Induced emergence, in other words rainfall-triggered emergence, is observed within M. portalis, which has a synchronous pattern of emergence consistent with the southwestern desert's late summer monsoon rains. There is evidence of slight protandry and small inclination for emergence of large headed males before small headed males. For a comparison of emerging and diapausing pre-pupae, it was found that the pre-pupae that emerged within the year they were produced were much lighter compared to those who remained for an additional year in diapause. The difference was significant between males and females. This further demonstrates that if a pre-pupa contains sufficient mass (i.e., reserves of resources) to overwinter for another year it does so, while the lighter bees emerge the current year. The lighter bees are found deeper in the soil than those in diapause. Thus, emergence is influenced by larval condition as well as triggered by rainfall.

==Demographics==
Nests are usually reused for several generations, so bees within nests may be very closely related to each other.

===Dimorphic males===
The existence of two different types of males, dimorphism, has been found to be a derived state in this species. The two morphs are defined by characteristics of male shape and head size:

 1.	Small headed morph that is capable of flight. This morph bears a resemblance to males of other closely related species. After emergence, this morph is seen only on flowers and they are aggressive, combating with males of the same species as well as attacking male and female bees of different species. Small headed males regularly mate with foraging females.

 2.	Large headed morph that is incapable of flight. This morph has derived traits including flight muscles that are atrophied, enlarged facial foveae, and reduced compound eyes. After emergence, large headed males are seen only in nests alongside females. Large headed males are also belligerent fighters, with fights consisting of attacks with mandibles open, often ending in the death of one male. Further, large headed males are very conscious of female reproductive behavior: during cell provisioning, large headed males linger near open cells; large headed males only mate with the females when forming pollen and nectar balls before oviposition.

===Sex and morph ratio===
In one study, out of 167 offspring, 45% were female and 55% were male, reflecting no significant difference from a 1:1 sex ratio. Within males, there are two morphs: small headed males and large headed males, with a 1:1 morph ratio (52.5% large headed males and 47.5% small headed males).

===Mating behavior===
Smaller headed males tend to mate outside the nest, whereas the large-headed, flightless males mate within the nest. Head size therefore is linked to mating tactics, specifically fight (large-headed males) or sneak (small-headed males), in order to maximize male fitness regardless of head size. Larval diet and growth influences body size, thus a provisioning female determines which tactic her male offspring will use. It is hypothesized that larger male fighting tactic confers a greater average fitness compared to the smaller male sneaking tactic, but this theory has little supporting evidence.
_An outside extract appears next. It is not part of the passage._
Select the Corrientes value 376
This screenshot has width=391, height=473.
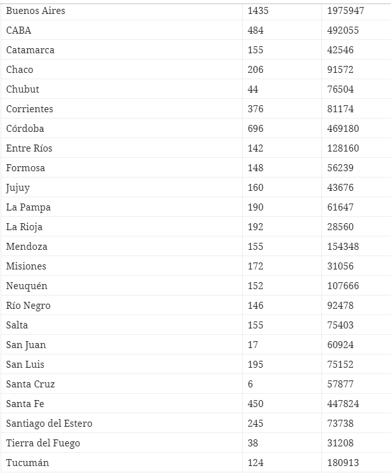click(255, 109)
Resource based engagement sites are usually used by oligolectic bees such as Macrotera portalis. M. portalis has both territorial male behavior in a female emergence site (inside the nests) as well as a resource-based rendezvous site that contains territorial small-headed males, both strategies predicted following the concentration of females in these two specific areas.

==Conservation status==
Currently, there is no information on the conservation status of this bee species.